Task instructions:
a: Check each statement against the zinc oxide passage and answer yes or no, quoting the words of the passage that settle it: (i) Zinc oxide occurs naturally in a mineral. (ii) Zinc oxide blocks UV by absorbing the sun's rays in the deeper layers of the skin. (iii) Zinc oxide best protects against UVB rays.
b: Summarize the zinc oxide passage in two sentences.
c: Pick up the zinc oxide passage after its last sentence and continue it.
--- Supplied passage ---
Zinc oxide is an inorganic compound that is used in a wide variety of products, including cosmetics, medical formulations, ointments, ceramics, batteries, plastics, glass, rubber, paints, and even as a white pigment additive and food ingredient additive. Its more commonly known use, however, is as a UV blocker in sunscreens. The substance occurs naturally in the somewhat rare mineral zincite, but the majority of zinc oxide us commercially is synthetically produced.
Zinc oxide functions as a UV blocker by deflecting the sun’s rays on contact, preventing sun damage from occurring in the deeper layers of the skin.
While zinc oxide can be used on its own in sunscreen formulations, it best protects against UVA rays, the type of UV rays most commonly associated with sun spots and photoaging.
--- Data supplied ---
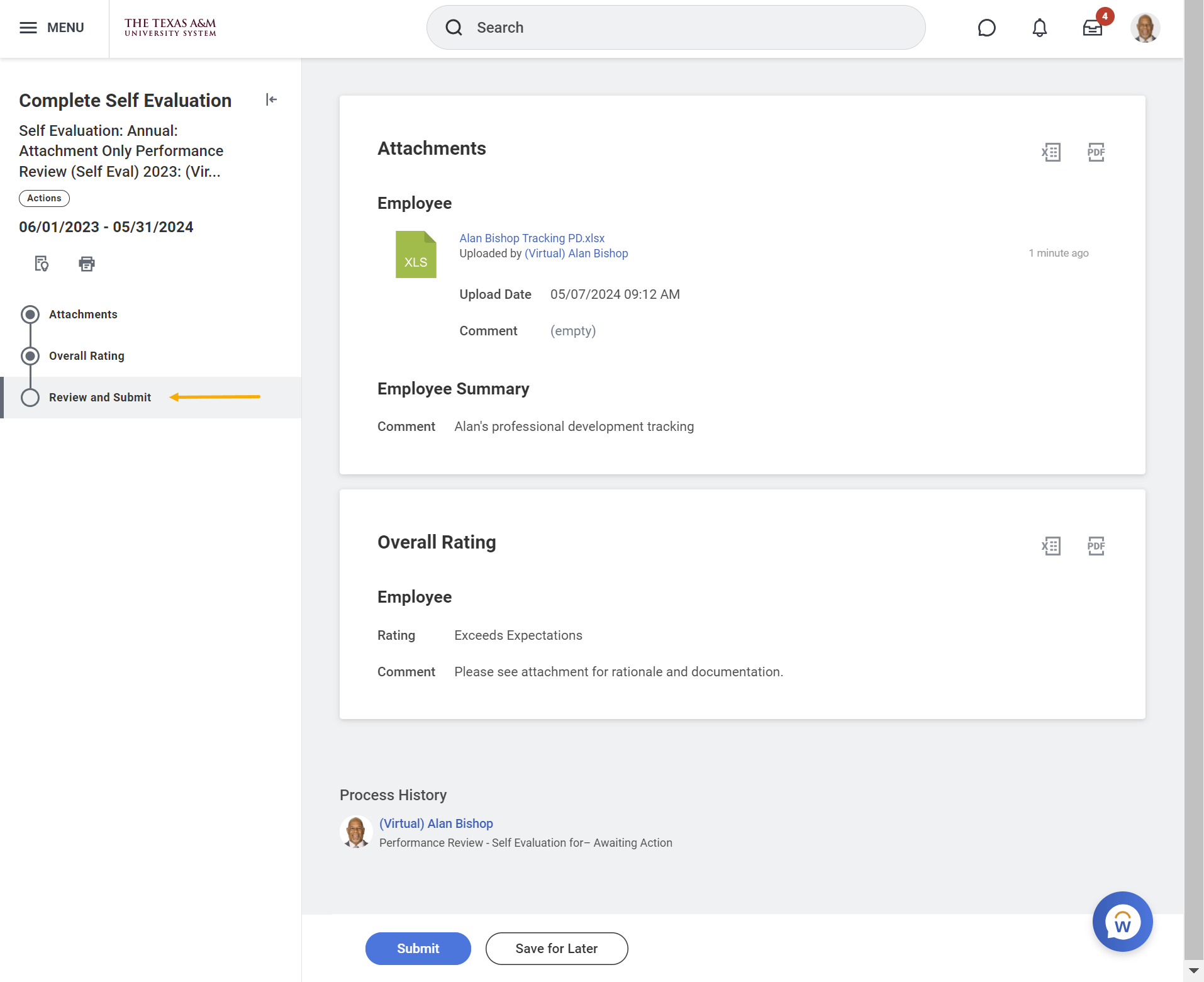Viewport: 1204px width, 982px height.
Task: Open the Workday assistant floating button
Action: click(x=1122, y=922)
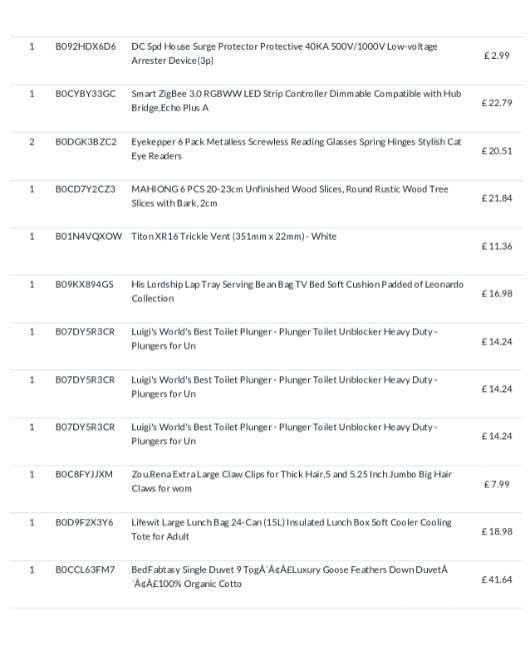Screen dimensions: 530x650
Task: Click the Eyekepper 6 Pack Reading Glasses description
Action: pos(296,149)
---
Answers by item:
a:
(i) Yes: "The substance occurs naturally in the somewhat rare mineral zincite."
(ii) No: "Zinc oxide functions as a UV blocker by deflecting the sun’s rays on contact, preventing sun damage from occurring in the deeper layers of the skin."
(iii) No: "it best protects against UVA rays, the type of UV rays most commonly associated with sun spots and photoaging."

b: Zinc oxide is an inorganic compound found in many products, from cosmetics and ceramics to paints and food additives, and it is best known as a UV blocker in sunscreens. It works by deflecting the sun's rays on contact, and it protects best against UVA rays, which are linked to sun spots and photoaging.

c:
Because zinc oxide deflects UV rays — rather than absorbing them the way chemical sunscreen ingredients do — it’s known as a physical sunscreen ingredient. Since zinc oxide is not a broad spectrum ingredient (meaning it only blocks one type of UV ray, not both UVA and UVB rays), it’s not often used on its own to protect against sun damage. Instead, zinc oxide is incorporated in formulations with other UV blocking ingredients, whether chemical or physical.
Zinc oxide naturally has a white, powder-like consistently that is insoluble (meaning it cannot be dissolved by water) and is frequently used in everything from mineral cosmetics to diaper rash creams.